Death of a Book Seller

By Alice Slater

Death of a Book Seller
is female friendship turned obsession. Roach would rather be listening to the latest episode of her favorite true crime podcast than assisting the boring and predictable customers at her local branch of the bookstore Spines, where she's worked her entire adult life. But when Laura, a pretty and charismatic children's bookseller, arrives to help rejuvenate the struggling bookstore branch, Roach recognizes in her an unexpected kindred spirit. Despite their common interest in true crime, Laura keeps her distance from Roach, resisting the other woman's overtures of friendship. Undeterred, Roach learns everything she can about her new colleague, eventually uncovering Laura's traumatic family history. When Roach realizes that she may have come across her very own true crime story, interest swiftly blooms into a dangerous obsession.

*****

The Enchanted Hacienda

By J.C. Cervantes

Harlow Estrada is trying to live her publishing dreams in New York, but a surprise layoff and a bad breakup with a worse boyfriend send her fleeing home to her family’s flower farm in El Viento, Mexico.
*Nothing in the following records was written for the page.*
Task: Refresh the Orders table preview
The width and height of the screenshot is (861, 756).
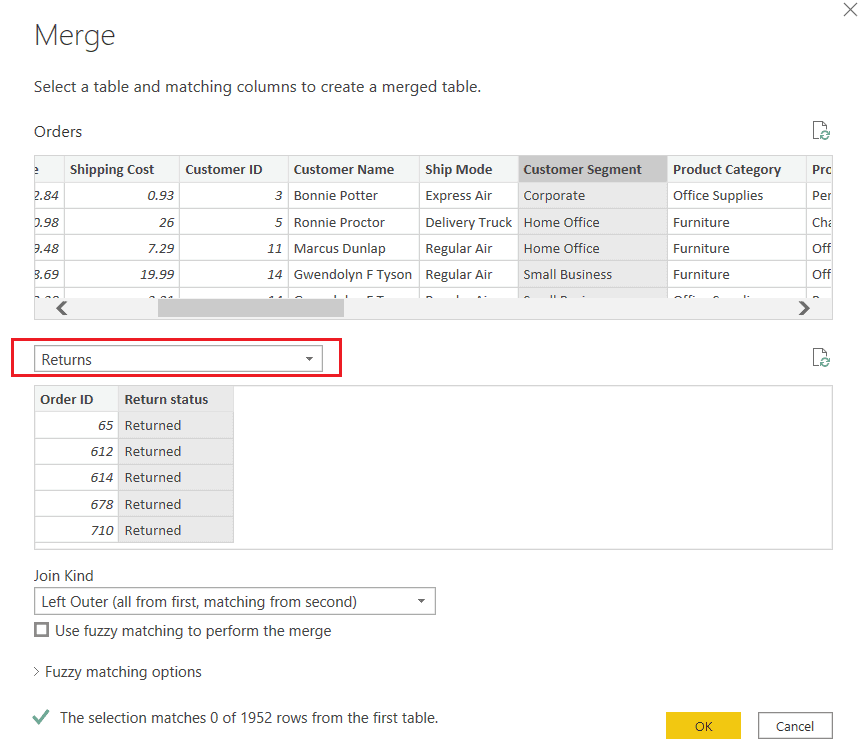Action: 821,130
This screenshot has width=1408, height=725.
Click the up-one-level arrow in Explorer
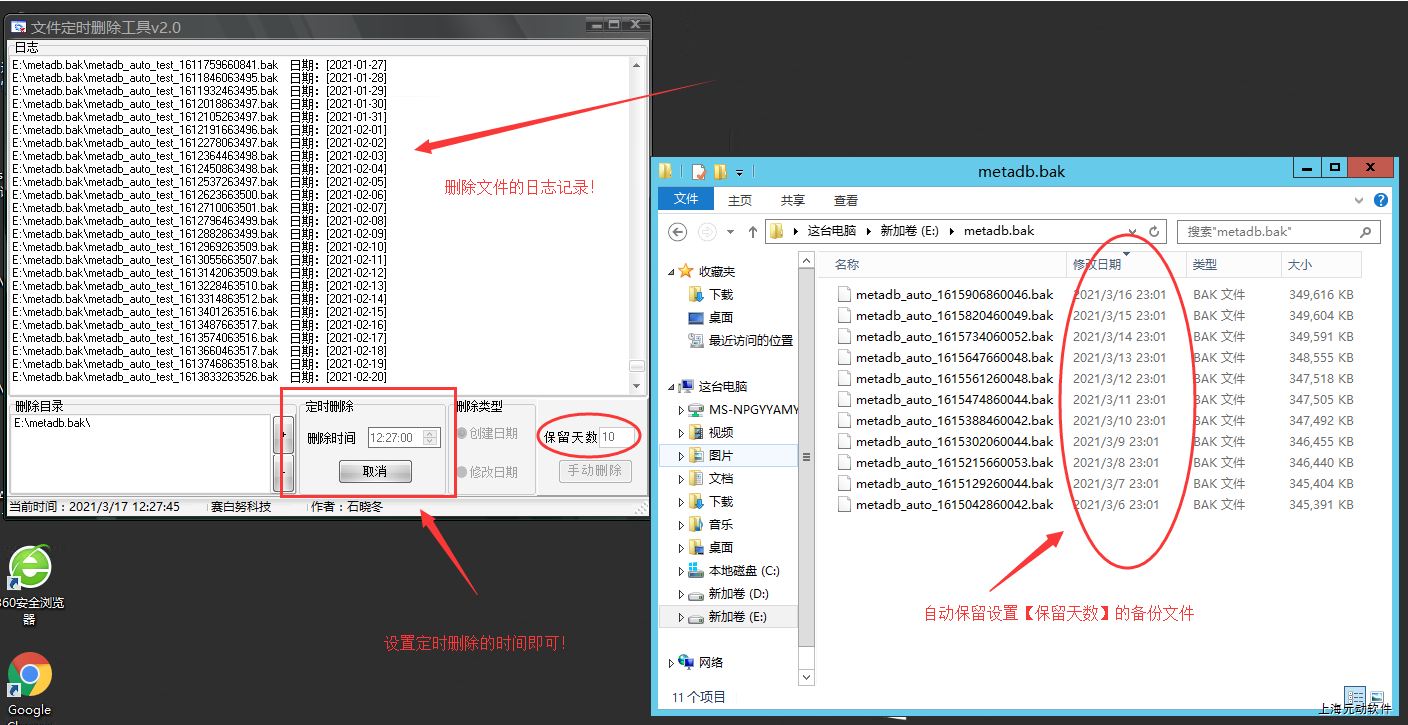coord(753,232)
The Estrada women are no ordinary florists, however: They grow magical blooms used for truth serums, memory removers and dangerous, desirable love potions. Soon Harlow is caught up in the delivery of a bonding bouquet for an older couple, and flirting with the bouquet customer’s attractive, mysterious grandson. But is it real love? Or is there some hidden floral enchantment tricking Harlow and Ben into infatuation? Hilarious and heartbreaking, flowers and foliage, food and dreams coalesce into “places you want to dive into and never leave.”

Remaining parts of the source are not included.